上の図は1時間に限定した連携線の使用量を表しているが、年間の連携先使用量は下の表で表している。年間を通してみると、やはり東京電力が一番供給力不足となっており、全不足量の6割は東京電力である。2番目は中部で全使用の25パーセントを占めている。中央3社の内、関西は原発稼働中のため不足量少ない。この不足分は高浜原発が近々中に稼働し始めるので、不足は完全解消するであろう。東京も原発再稼働等で不足解消する。

上の表を連携線表記すると、下図のようになる。1年通しても同時同量が成り立っている。

太陽光は、北から南まで、正午近辺で、一斉に供給過剰になる。しかも、1年の殆どの日に、供給過剰である。

一斉に供給過剰になると、連携線の効果が無くなる。

Ⅰ.4 昨年(23年)の最多出力抑制発生日詳細分析

昨年(23年)6月4日(日)に、日本列島の電力7社で、出力抑制が発生した。経産省は予てから連携線を働かせば、出力抑制は解消出来ると主張していた。

しかし、一斉に7社も、連携線が機能していなかったのだ。

(1)太陽光は6月が最大発電、最低は12月

年間を通して1日当りの発電量が多いのは6月の夏至の頃、少ないのは12月の冬至の頃。また6月は南中時の発電量も最大となるので、供給過剰になり易い月でもある。
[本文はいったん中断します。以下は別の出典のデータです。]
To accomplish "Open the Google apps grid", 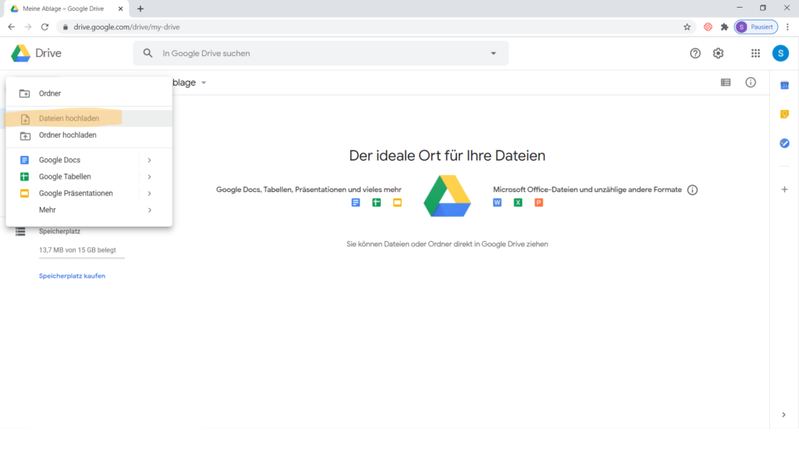I will 755,53.
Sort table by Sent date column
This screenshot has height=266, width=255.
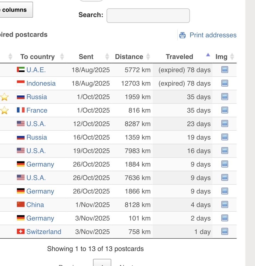[86, 57]
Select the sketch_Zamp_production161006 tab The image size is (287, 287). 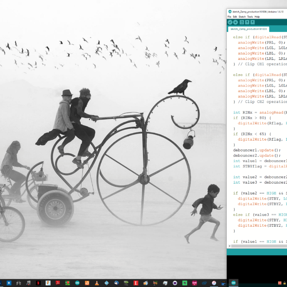[248, 29]
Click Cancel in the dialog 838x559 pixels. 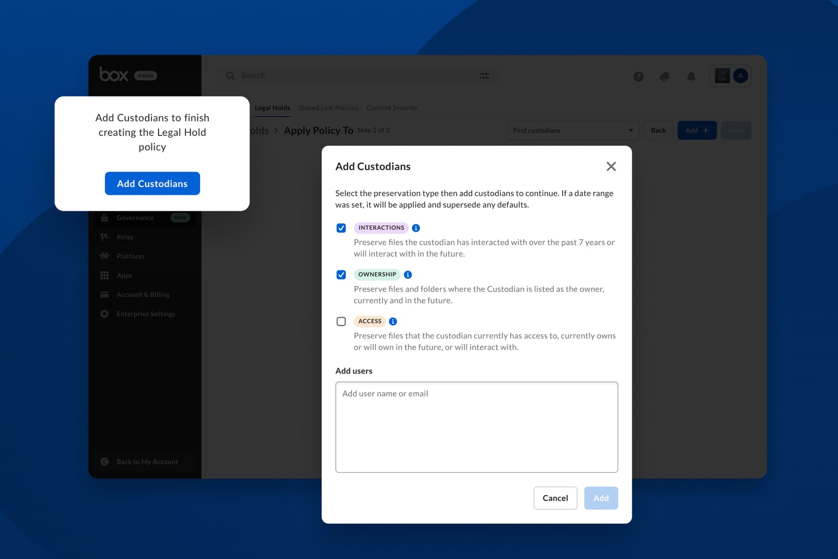555,498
下のグラフは、各電力の発電実績から一日の万kW当たりの月別の発電量をグラフ化した物である。風力の夏は極めて発電量が少ない、多い月は冬から春先にかけてで、また昼より夜の方がやや多い、晴れの日より雨の日の方が多くなる。

(2) 休日は平日より供給過剰になり易い

週末は平日より電気の使用量が少ない。昼の最大少量が2~3割少ない。従って、出力抑制も休日は発生し易くなる。

 関西電力の平日と休日の実績を見ると、6月4日(日)の正午の需要は13.5GWhであったが、平日の16.3GWhより2.8GWhも少なかった。

(3)最多出力抑制日(6/4)の発電状況

電力会社毎にその日の発電状況をグラフ化した。

そのグラフを見れば、需要と抑制発生の状況や、電源別の発電状況や、揚水動力や連携線の使用状況が目で確認できる。
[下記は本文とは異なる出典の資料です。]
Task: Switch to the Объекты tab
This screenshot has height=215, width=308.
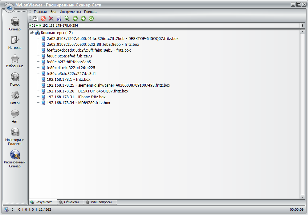Action: point(71,202)

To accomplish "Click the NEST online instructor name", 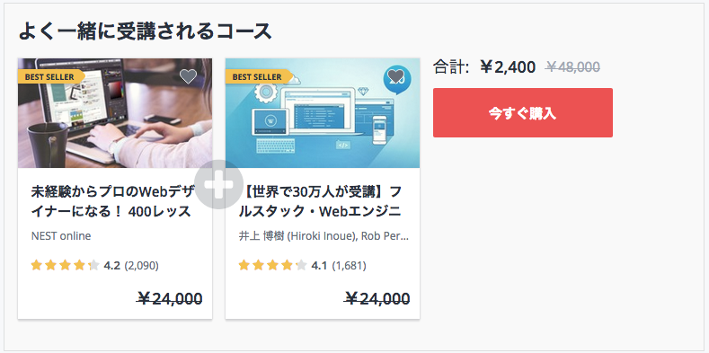I will point(61,236).

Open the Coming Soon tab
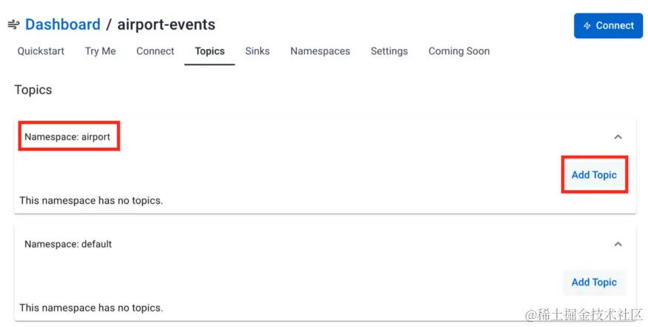[458, 51]
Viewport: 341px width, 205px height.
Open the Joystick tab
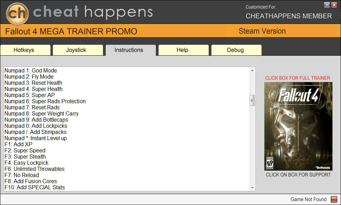tap(76, 50)
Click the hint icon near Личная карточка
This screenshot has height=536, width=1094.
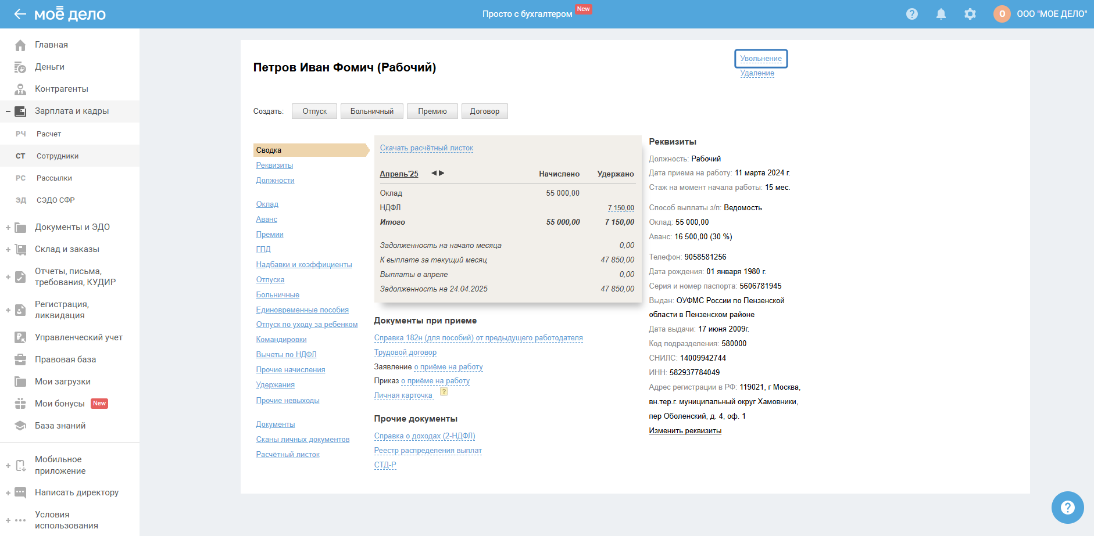444,392
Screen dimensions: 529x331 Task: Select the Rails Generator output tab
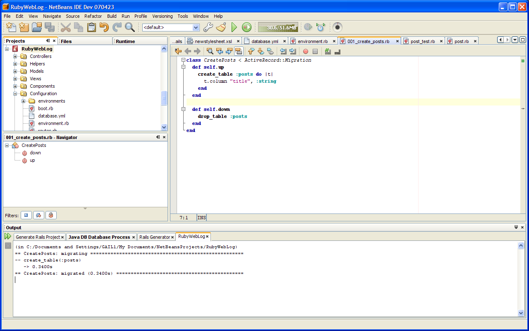tap(154, 237)
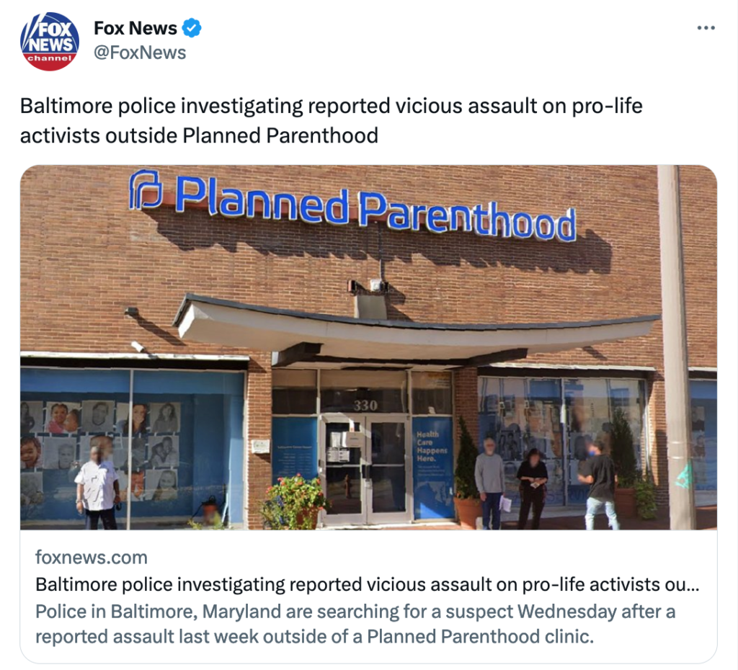Open the link card headline about vicious assault
Viewport: 738px width, 670px height.
(367, 584)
火力の発電量が各社とも、太陽光の発電終了直後の夕方のピーク時に、一斉に増えているのも分かる。この事が原因で、火力の最低出力を夕方ピークの半分以下に出来ない理由である(ピークへの供給は上げ代機能で対応)。

抑制発生(白地)と連携線(黒線)の関係も見届けて欲しい。

(4)出力抑制は何故発生した?

全電力が、実は、供給過剰。その内、7電力は抑制処理を行い、残り2社は抑制処理には至らなかった。

沖縄の離島のシステムが将来の本土の姿

Ⅰ.5 発電業者の売電収入はどれだけ減るか?

(1)停止すべき発電所の数の決定ルール

供給過剰は需要曲線(赤点線)を超えた部分(黄矢)過剰部分で発電停止してもらう部分です。発電停止すべき量は、全体(赤矢)に対する超えた分(黄矢)の最大の率になる。導入されている全太陽光が100MWだとすると、停止すべき量は100MWに、その最大の率を乗じた量になる。停止は日の出から日没までとなる。
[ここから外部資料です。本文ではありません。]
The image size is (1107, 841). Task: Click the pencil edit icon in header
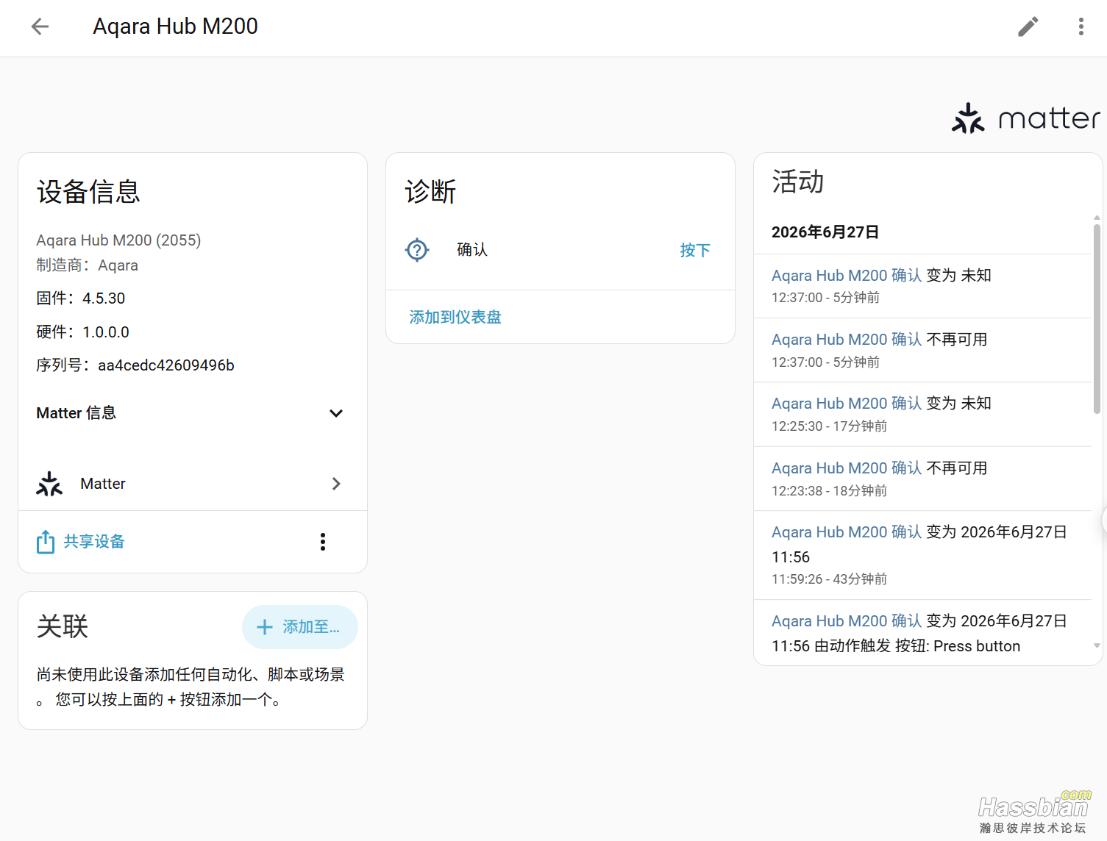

(1)の作業は前日に行われる。需要予測から始めて、天気予測や発電予測を行い、最後に供給過剰の予測となる。予測は前日で、実施は翌日。そこには予測外れや天気の急変も生じる。それを避けるために安全率を導入する。つまり、停止する量を多めに採る。九州電力では48%増しを実施している。100件止めるところを148件止めている。(48パーセント増し)

(3)太陽光発電に対して供給過剰率が67.5%を超える日は、"全"太陽光発電所は停止になる。

過剰率が67.5パーセントの時、安全率を48%とすると、0.675×1.48 = 1.00となり、全てを停止することになる。実際に、30年頃の東北の稼働状況をシミュレーションしていたら、4月と5月の2カ月連続で67.5%を超過したため、4月と5月の2カ月は太陽光と風力発電がゼロになって仕舞った。

(4)出力抑制が発生し始めた後、新たに導入された太陽光発電は、抑制されるだけである。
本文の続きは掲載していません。